Oh, woe is me, how will I ever get all my chores done in time to go to the ball and eat...er...meet the handsome Prince!
ESPECIALLY SINCE SOMEBODY STOLE MY BROOM!
Hey, you didn't have to throw it a me!
(from different parts of the wings)
Eleni: ohhhh I can't believe how cowed and timid those stepsisters look! They're supposed to be the ones tormenting Cinderella! ok, everybody get ready, it's almost time for the ball scene! Henri, make sure your in place to greet Cinderella when she arrives. Henri....Henri? Where the hell is Prince Charming?
Lestat: Damn, these sleeves aren't long enough! You would think they would have chosen someone taller to play the Prince. At least the sword's a decent fit, and Henri won't mind my borrowing it while he takes a little intermission. Well? How do I look, Louis?

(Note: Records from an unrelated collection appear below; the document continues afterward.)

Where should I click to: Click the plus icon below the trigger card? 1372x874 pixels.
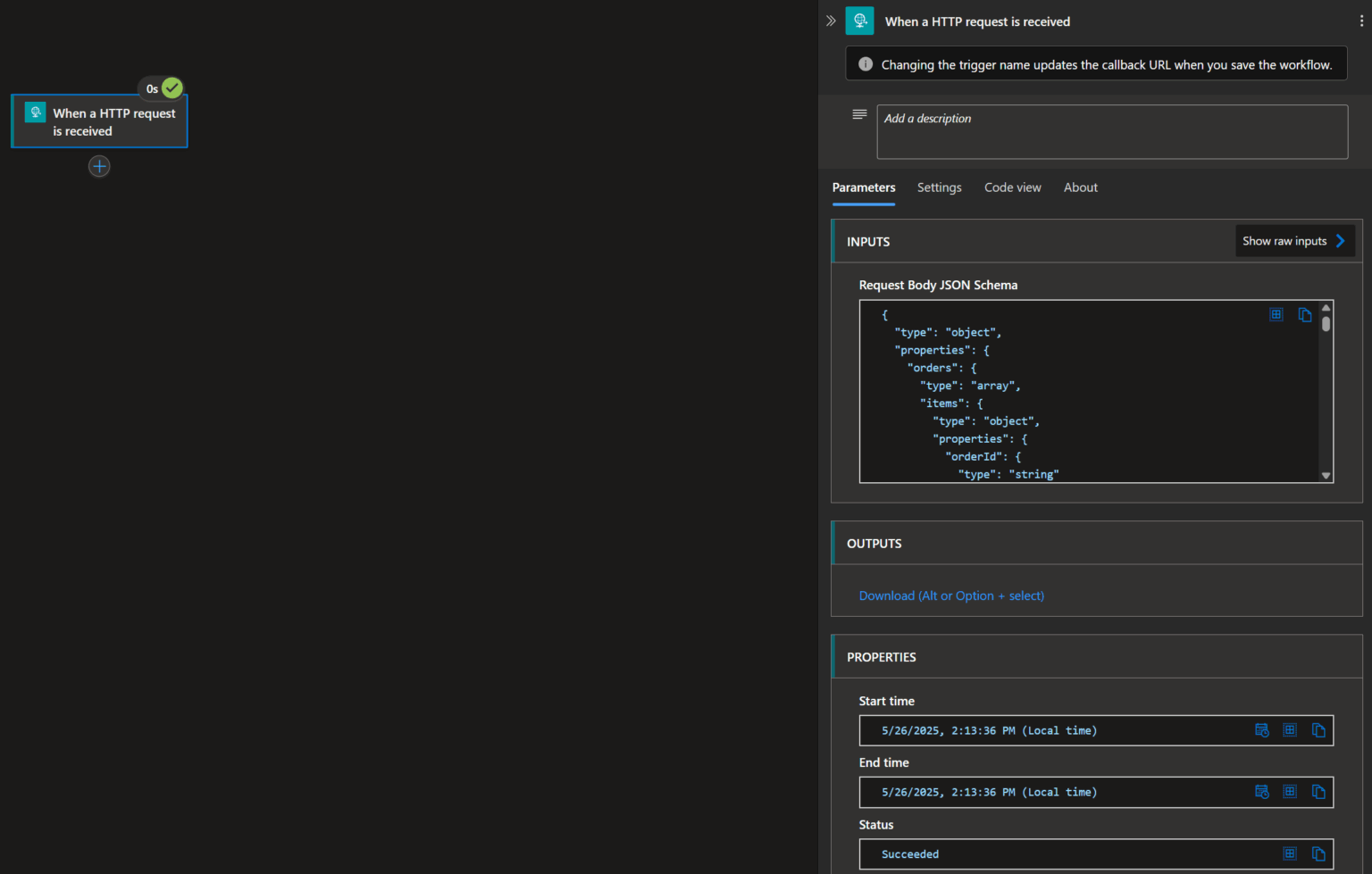click(98, 166)
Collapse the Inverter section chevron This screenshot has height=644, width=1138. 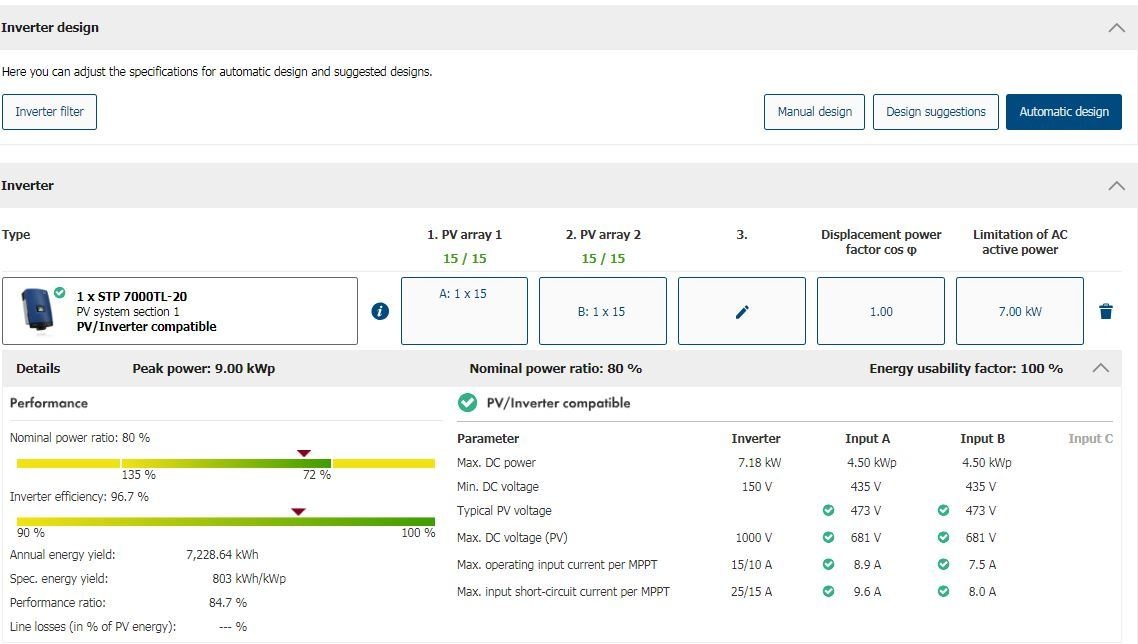tap(1117, 186)
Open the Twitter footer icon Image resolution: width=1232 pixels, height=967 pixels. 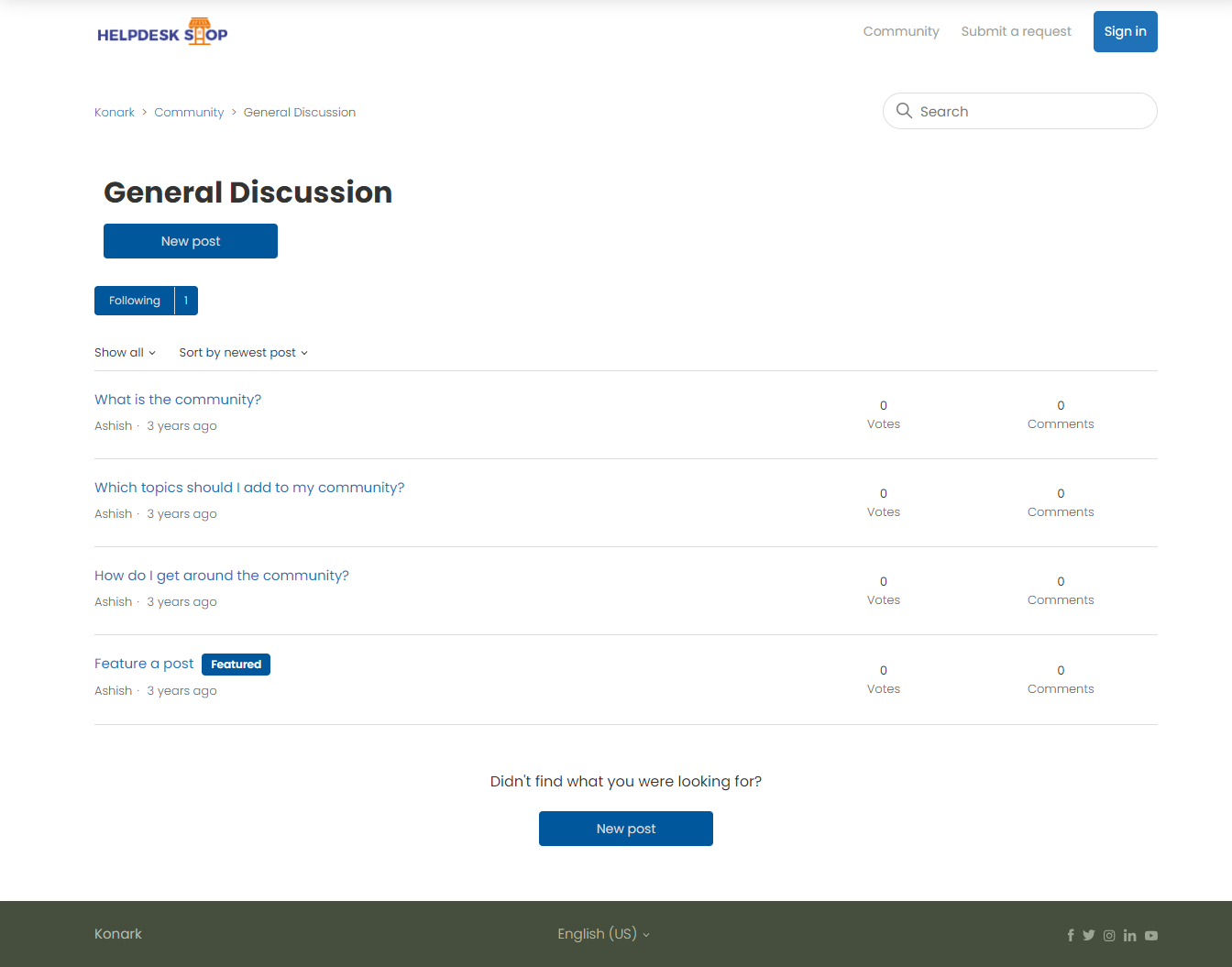(1088, 935)

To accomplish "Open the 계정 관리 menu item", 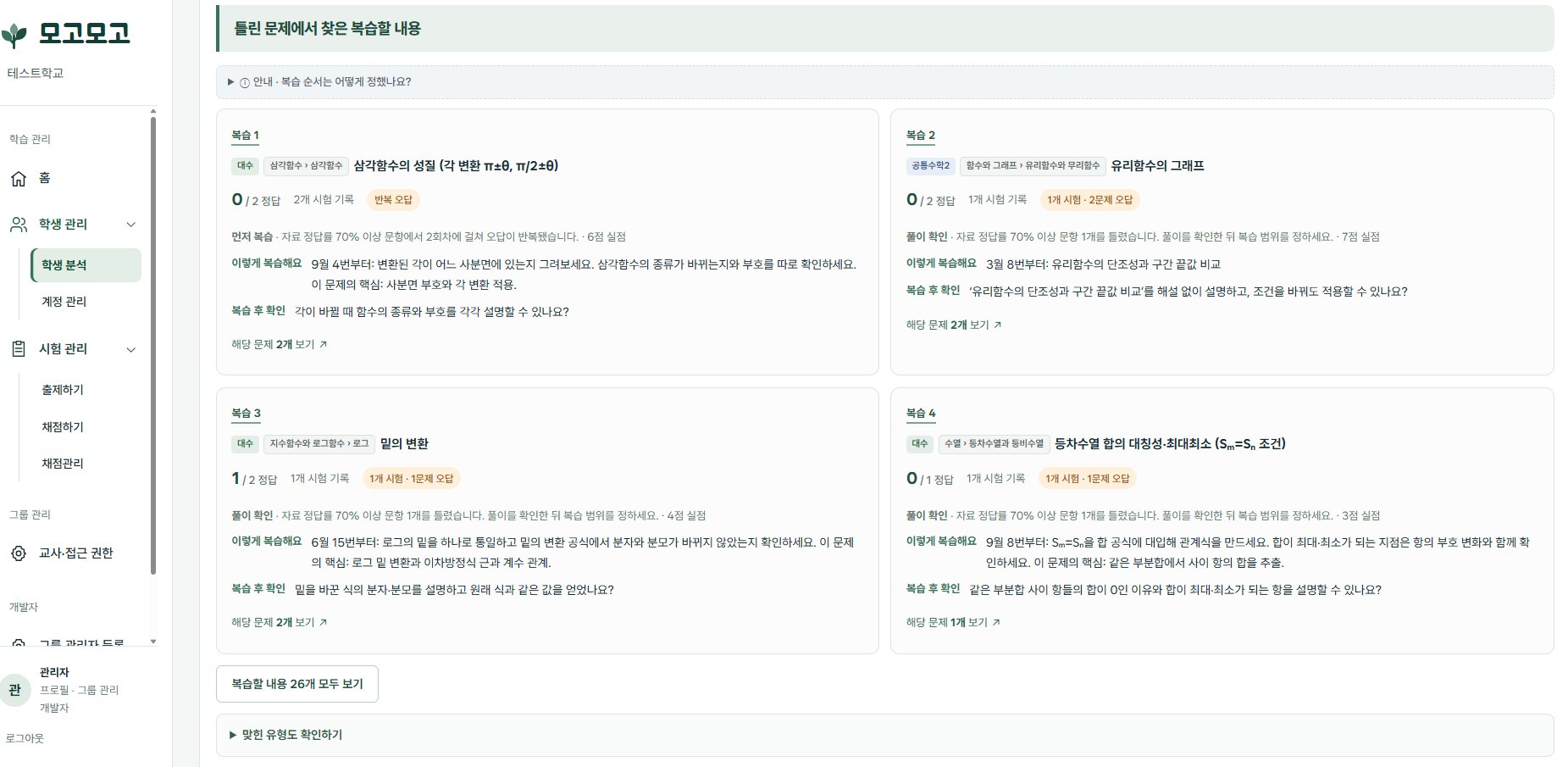I will tap(64, 302).
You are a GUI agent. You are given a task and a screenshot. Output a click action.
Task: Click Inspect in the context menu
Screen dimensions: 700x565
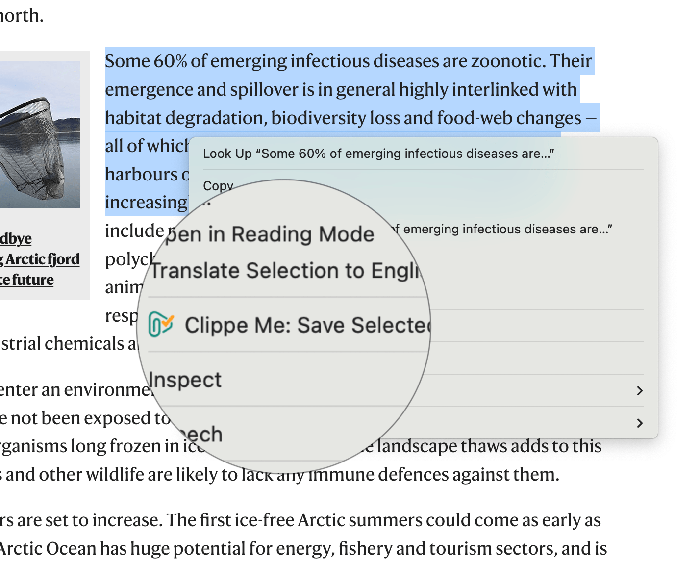coord(186,380)
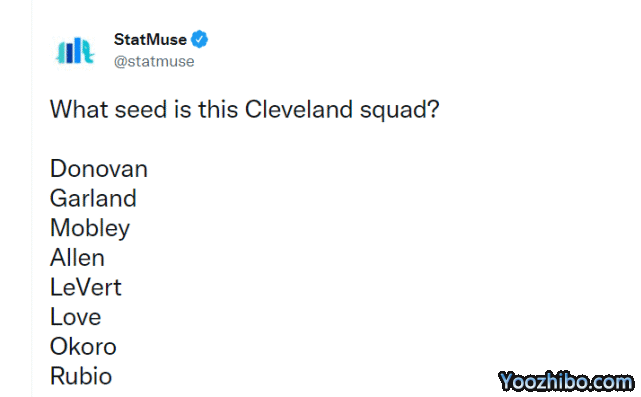Click the word this in the tweet

click(x=218, y=110)
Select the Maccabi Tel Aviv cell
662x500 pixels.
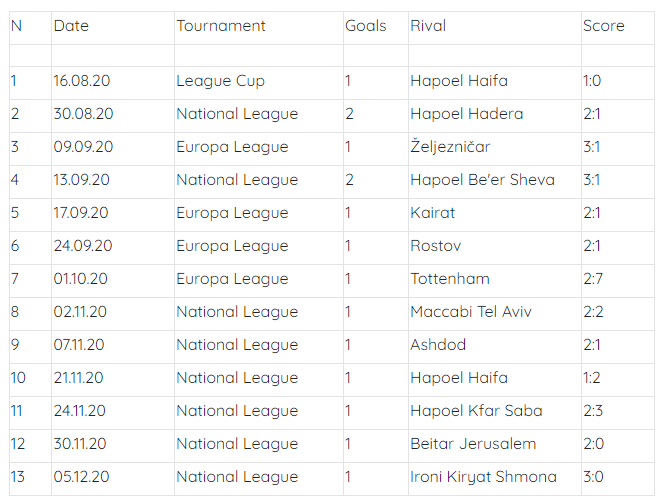(470, 312)
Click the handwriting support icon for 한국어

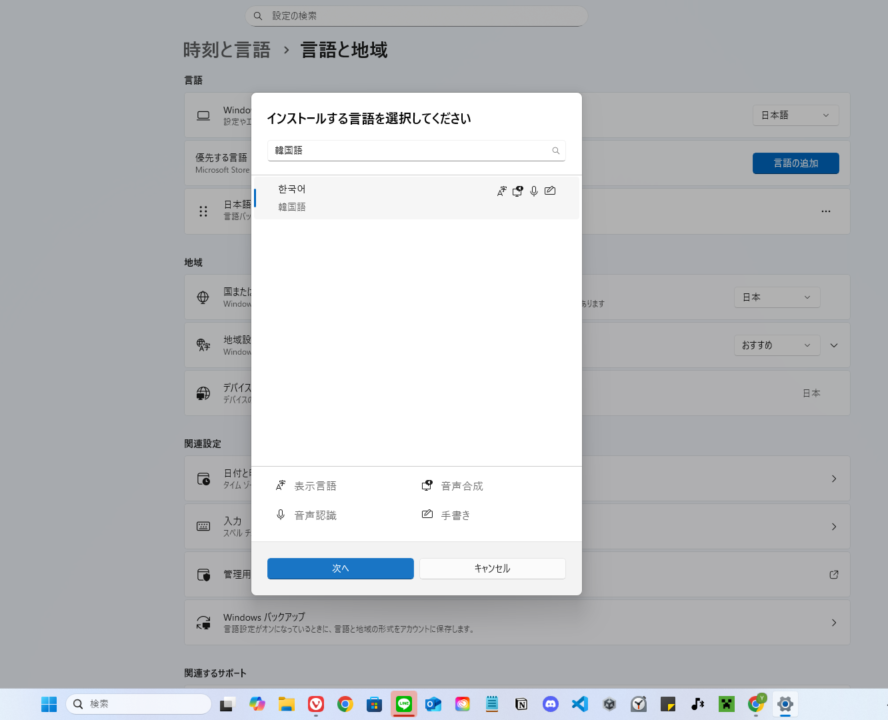550,190
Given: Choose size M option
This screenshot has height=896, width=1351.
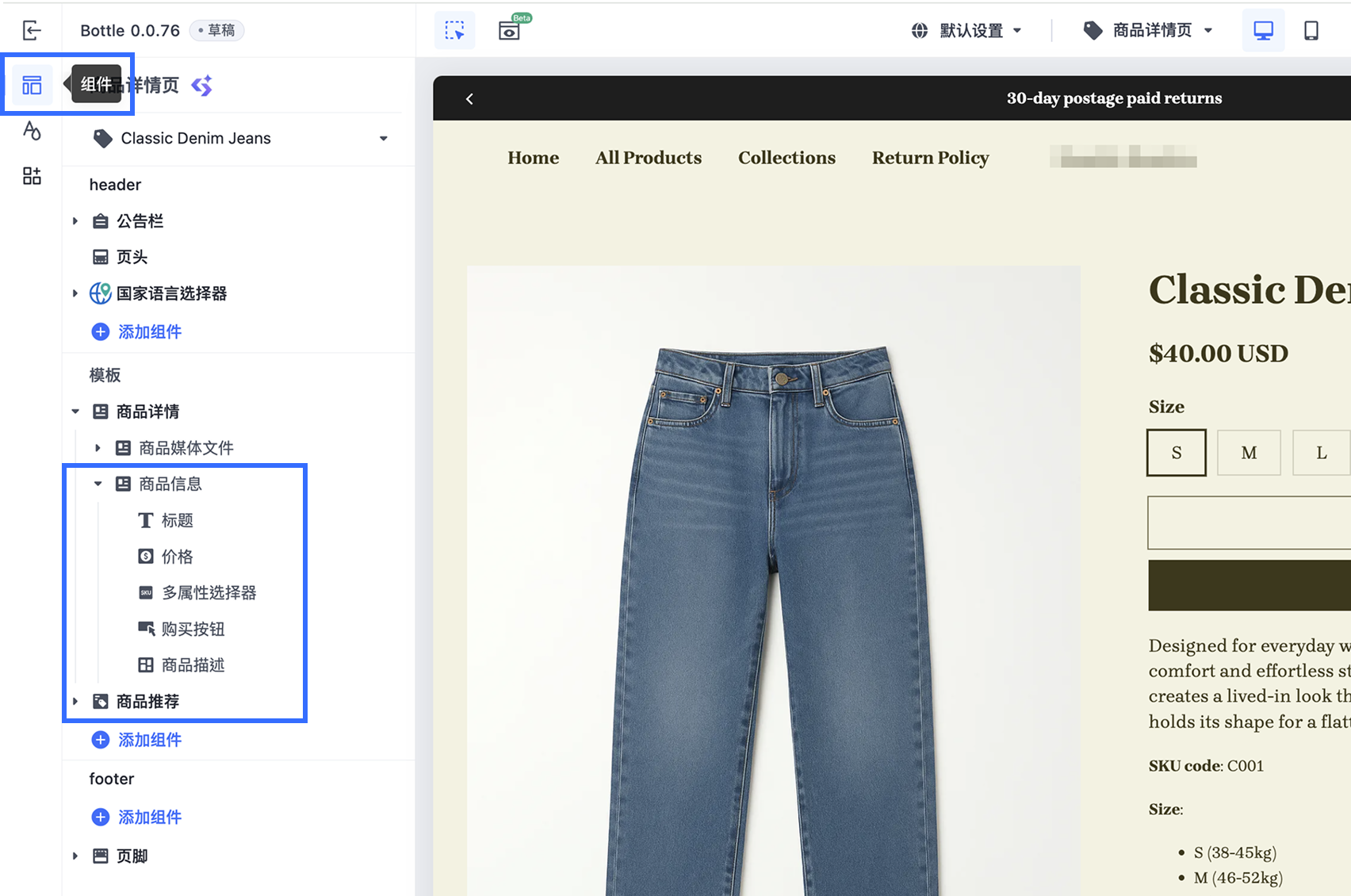Looking at the screenshot, I should pyautogui.click(x=1249, y=453).
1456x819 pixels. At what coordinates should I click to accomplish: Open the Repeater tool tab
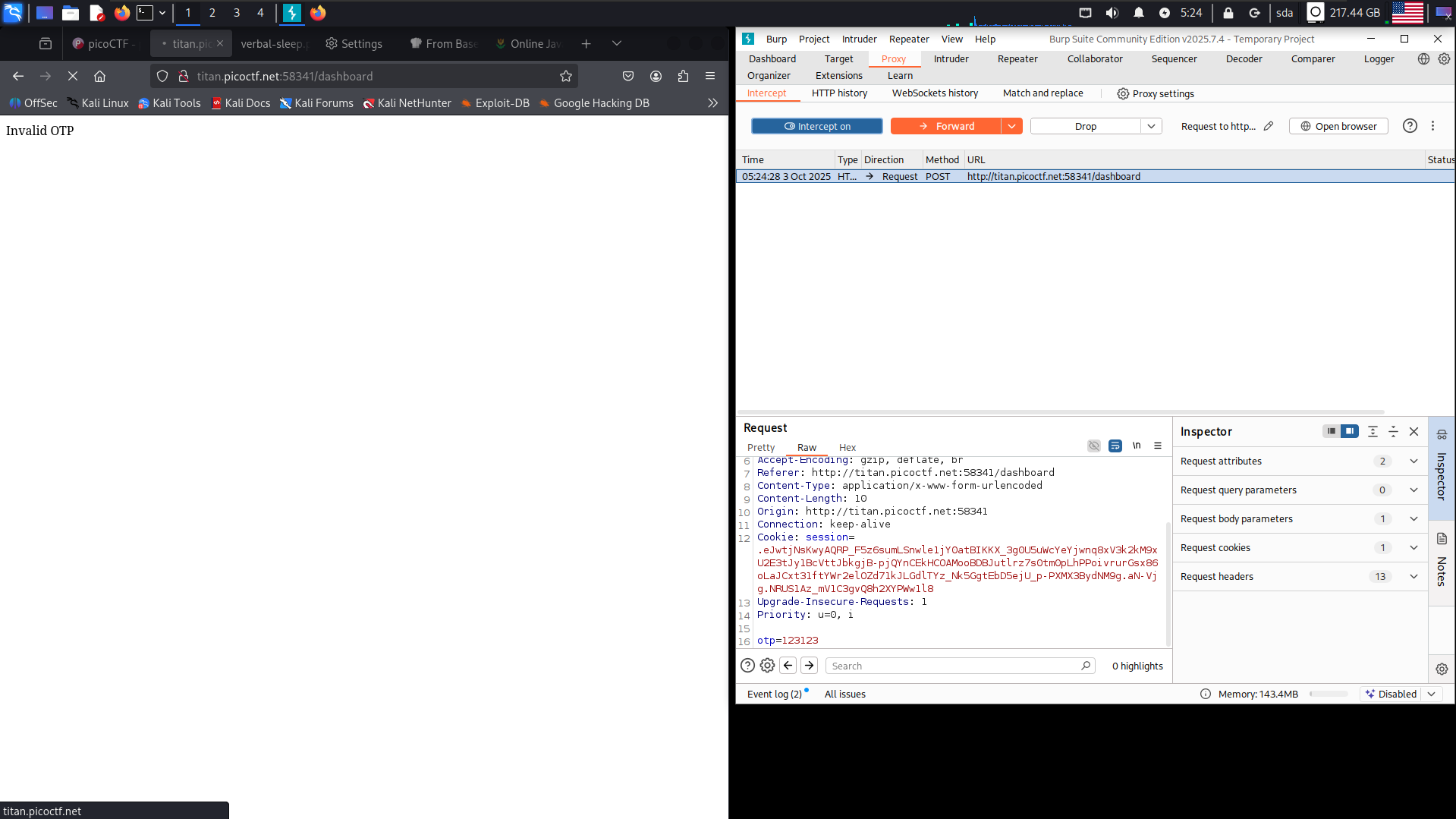pyautogui.click(x=1017, y=58)
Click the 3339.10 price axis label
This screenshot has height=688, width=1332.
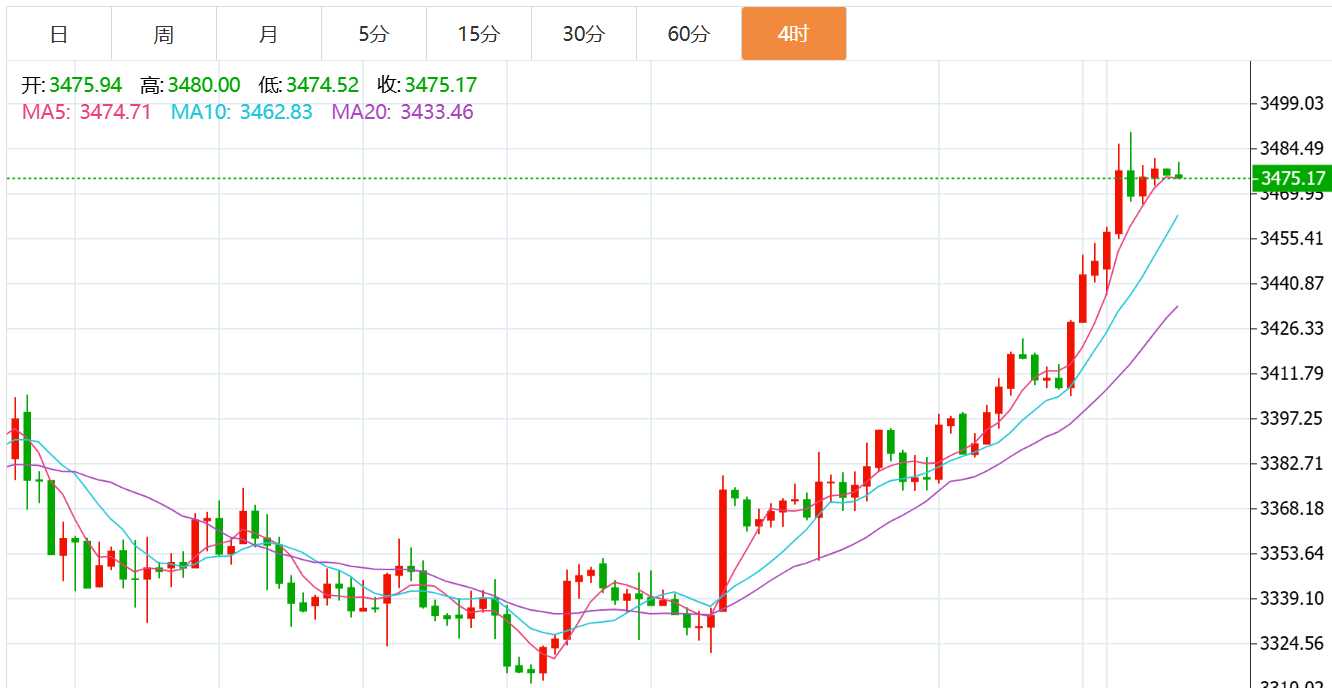tap(1291, 598)
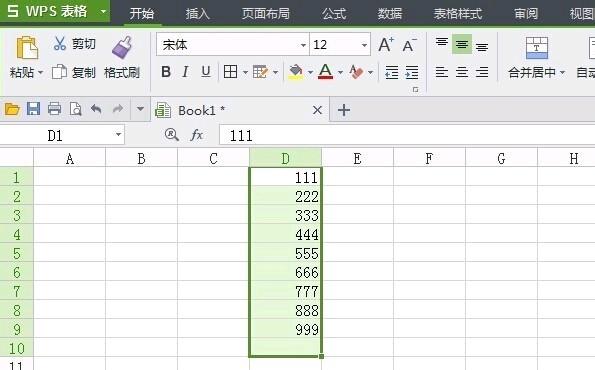Toggle Bold formatting
595x370 pixels.
coord(166,72)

Louis: The same as you always do, except now you look a bit more gaudy and cheap....
ouch! I was kidding!
Eleni: Merde! I have to go on stage now and transform Armand into a Princess! There had better be a Prince when I get back! Where are the rats? I need those rats for the pumpkin scene!
Louis: mrrrrfff? *slurp*
Lestat: Oh, Louis!!! Use a napkin!
Act 5
Eleni: The rats have disappeared, so we will just have to wing it. Prentend I already turned the pumpkin and rodents into a carriage and look suitably impressed by my awesome, magical powers!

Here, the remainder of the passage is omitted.